Going into this Final Four, there was great wailing and gnashing of teeth among the sports media bemoaning the fact that not one but two "mid-major" teams (i.e., college sports' hoi polloi) not only made it to the semifinal round, but also were matched against each other, guaranteeing one of them a spot in the finals and a real shot at an improbable title. Basketball's power brokers don't mind if the common folk scrub themselves up and sit quietly in the corners at the party, but when it comes to the Big Money portion of the Big Dance, they want to see basketball's bluebloods strutting their stuff. To basketball's self-appointed guardians, a mid-major upstart is a nice little storyline, but an actual mid-major champion would make a farce of such a serious event.
The interesting thing is that many of the same pundits who decry the increasingly common mid-major run deep in the Big Dance also openly advocate for increasing the number of teams allowed in the tournament, on the premise that a field of 68 somehow shuts out a "deserving" team. At first blush, VCU's run this season from one of the last two at-large teams into the field to a Final Four slot with a real shot at the title would seem to vindicate the concept of expanding the field. But what tournament expansion advocates really want is more slots to fill with teams from traditional power conferences. Power conferences (and their schools' alumni, administrators, and coaches) crave the added revenue (and job security) which attach to making it to the Big Dance, compounded nicely if several conference teams make deep runs.

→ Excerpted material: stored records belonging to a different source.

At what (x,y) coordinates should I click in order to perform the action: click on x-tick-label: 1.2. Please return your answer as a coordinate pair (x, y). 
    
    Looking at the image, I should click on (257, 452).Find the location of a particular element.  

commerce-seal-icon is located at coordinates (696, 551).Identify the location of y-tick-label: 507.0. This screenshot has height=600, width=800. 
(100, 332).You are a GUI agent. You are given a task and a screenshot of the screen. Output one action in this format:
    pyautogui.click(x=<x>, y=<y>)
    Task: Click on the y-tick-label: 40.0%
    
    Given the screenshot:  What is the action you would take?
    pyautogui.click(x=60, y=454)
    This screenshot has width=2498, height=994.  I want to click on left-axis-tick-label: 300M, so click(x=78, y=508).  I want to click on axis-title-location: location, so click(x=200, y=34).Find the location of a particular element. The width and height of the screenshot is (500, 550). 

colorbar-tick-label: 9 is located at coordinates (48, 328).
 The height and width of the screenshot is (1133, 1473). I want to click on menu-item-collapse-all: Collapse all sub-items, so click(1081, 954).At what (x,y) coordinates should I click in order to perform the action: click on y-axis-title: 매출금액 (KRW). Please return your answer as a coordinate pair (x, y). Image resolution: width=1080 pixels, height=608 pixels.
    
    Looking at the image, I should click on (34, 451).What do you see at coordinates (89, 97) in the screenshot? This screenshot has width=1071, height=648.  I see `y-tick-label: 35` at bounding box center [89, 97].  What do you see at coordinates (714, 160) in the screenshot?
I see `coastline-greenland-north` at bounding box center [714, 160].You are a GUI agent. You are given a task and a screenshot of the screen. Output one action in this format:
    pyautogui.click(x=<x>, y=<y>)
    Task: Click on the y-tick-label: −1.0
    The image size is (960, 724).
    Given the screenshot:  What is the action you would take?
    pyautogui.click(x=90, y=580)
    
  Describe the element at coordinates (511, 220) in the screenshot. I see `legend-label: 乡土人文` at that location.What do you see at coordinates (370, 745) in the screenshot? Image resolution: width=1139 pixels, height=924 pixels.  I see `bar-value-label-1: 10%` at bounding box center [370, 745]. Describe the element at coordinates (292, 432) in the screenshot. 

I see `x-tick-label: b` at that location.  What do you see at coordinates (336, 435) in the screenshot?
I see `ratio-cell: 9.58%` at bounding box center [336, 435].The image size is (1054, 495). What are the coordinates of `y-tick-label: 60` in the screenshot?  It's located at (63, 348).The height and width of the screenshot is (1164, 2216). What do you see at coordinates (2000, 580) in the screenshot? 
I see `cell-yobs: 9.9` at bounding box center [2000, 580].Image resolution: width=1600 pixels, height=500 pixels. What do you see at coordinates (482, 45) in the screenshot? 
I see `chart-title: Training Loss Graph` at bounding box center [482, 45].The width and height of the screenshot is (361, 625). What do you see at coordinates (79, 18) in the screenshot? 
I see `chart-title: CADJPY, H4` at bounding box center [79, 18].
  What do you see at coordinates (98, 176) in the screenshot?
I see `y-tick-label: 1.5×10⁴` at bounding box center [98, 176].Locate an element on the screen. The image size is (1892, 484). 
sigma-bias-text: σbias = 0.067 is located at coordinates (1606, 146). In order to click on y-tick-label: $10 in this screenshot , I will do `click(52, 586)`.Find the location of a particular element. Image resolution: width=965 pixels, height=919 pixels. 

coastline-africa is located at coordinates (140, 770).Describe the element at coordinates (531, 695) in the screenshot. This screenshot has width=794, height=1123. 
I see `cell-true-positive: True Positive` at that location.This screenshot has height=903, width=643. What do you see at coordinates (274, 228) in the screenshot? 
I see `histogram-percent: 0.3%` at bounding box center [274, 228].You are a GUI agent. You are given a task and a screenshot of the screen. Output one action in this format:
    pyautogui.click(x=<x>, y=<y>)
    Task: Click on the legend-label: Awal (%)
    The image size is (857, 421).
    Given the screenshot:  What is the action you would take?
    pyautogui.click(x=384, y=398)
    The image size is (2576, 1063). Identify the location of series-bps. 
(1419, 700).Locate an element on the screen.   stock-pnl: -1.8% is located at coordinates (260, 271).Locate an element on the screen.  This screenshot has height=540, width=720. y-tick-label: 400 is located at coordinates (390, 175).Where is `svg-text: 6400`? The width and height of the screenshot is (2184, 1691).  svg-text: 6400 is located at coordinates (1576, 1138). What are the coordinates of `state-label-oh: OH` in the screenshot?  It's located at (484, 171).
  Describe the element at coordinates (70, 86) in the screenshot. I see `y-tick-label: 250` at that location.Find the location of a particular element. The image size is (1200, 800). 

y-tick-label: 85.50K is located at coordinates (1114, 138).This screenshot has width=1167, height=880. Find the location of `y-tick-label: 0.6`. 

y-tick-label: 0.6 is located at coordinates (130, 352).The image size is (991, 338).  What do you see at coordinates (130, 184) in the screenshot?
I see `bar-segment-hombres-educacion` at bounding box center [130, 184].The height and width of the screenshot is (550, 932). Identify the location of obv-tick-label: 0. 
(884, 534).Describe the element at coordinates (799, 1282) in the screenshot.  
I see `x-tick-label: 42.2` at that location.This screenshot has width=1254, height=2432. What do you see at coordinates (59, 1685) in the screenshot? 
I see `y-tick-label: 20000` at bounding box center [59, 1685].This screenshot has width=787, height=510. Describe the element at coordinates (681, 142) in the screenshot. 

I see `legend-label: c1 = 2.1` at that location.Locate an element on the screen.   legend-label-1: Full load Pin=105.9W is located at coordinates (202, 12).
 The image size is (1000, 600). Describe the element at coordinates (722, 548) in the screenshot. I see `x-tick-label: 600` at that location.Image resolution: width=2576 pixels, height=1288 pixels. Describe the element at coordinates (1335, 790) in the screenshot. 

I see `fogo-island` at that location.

Let's be clear about one point, however. Expanding the tournament field is not about identifying the "best" team as a national champion. Letting another 28 teams qualify for the field means adding another 28 mediocre teams that had rather, well, mediocre regular season results. For example, a team that went .500 in its own conference can't possibly be considered an elite team worthy of being called "champion", but somehow it's a travesty to many in the media that such teams usually fail to make the tournament. Imagine the horror if such a laughingstock entry actually combined some beneficial matchups with some fortuitous chaos from upsets of the true powerhouse teams and made an improbable six game championship run. Well, I suppose if that team were a basketball blueblood like UConn, then the media might politely overlook the anemic regular season performance while applauding the team's tournament championship. But heaven forbid a team like VCU or George Mason might actually sneak into the tournament and then get a little hot and a little lucky on a run to the title.
What college basketball pundits fail to recognize is an obvious fact of life in the world of poker: Expanded fields dilute the chances for the truly elite players or teams to win. It's no coincidence that John Wooden's marvelous run of 10 NCAA basketball titles in 12 seasons at UCLA occurred prior to 1975. Prior to 1975, only conference champions made the field, keeping strong second-best teams from strong conferences out of the tournament. Also in 1975, the field size expanded to 32 teams; UCLA was essentially seeded into the Sweet Sixteen round every season it won a title under Wooden.
UCLA's dominance in the pre-expansion tournament is analogous to the WSOP. In its early days, the fields for the WSOP were dominated by elite players, and elite players--Amarillo Slim, Doyle Brunson, Stu Ungar, Johnny Chan, and yes, Phil Hellmuth--were consistently in the running for the title, with the occasional Robert Varkonyi sneaking in. But with the "Moneymaker boom" in 2003, field sizes increased dramatically, and the number of elite pros making deep runs has dwindled markedly. As many in the poker world have noted, with deep fields comes greatly increased variance, and the elite players are more vulnerable to elimination by a no-name, less-talented player on a hot run. Goodbye Phil Ivey. Hello Jamie Gold, Jerry Yang, Darvin Moon, and Steve Dannenman--the mid-majors of the poker world.
A tournament champion--whether poker or basketball--is not about identifying the best player or team*; a tournament champion is the player or team which has the right combination of skill and good fortune at the right time. If you want the "national champion" to be guaranteed to be a truly "deserving" team, then the right solution is to limit the participants in the tournament to a very few of the very elite. If college basketball wants to avoid an "undeserving" mid-major champion, the best solution is contraction of the tournament field. In other words, college basketball needs to scrap the Big Dance and start a Basketball BCS.
Until then, I'm going to keep rooting for the mid-majors.
* Head to head combat, with the current champion taking on challengers, is the only clear cut method to determine a "champion" who is also "best". Which means that I am the three-time belt-winning champion of Words With Friends versus "Real Dawn Summers" of Clareified fame. How 'bout them apples?!?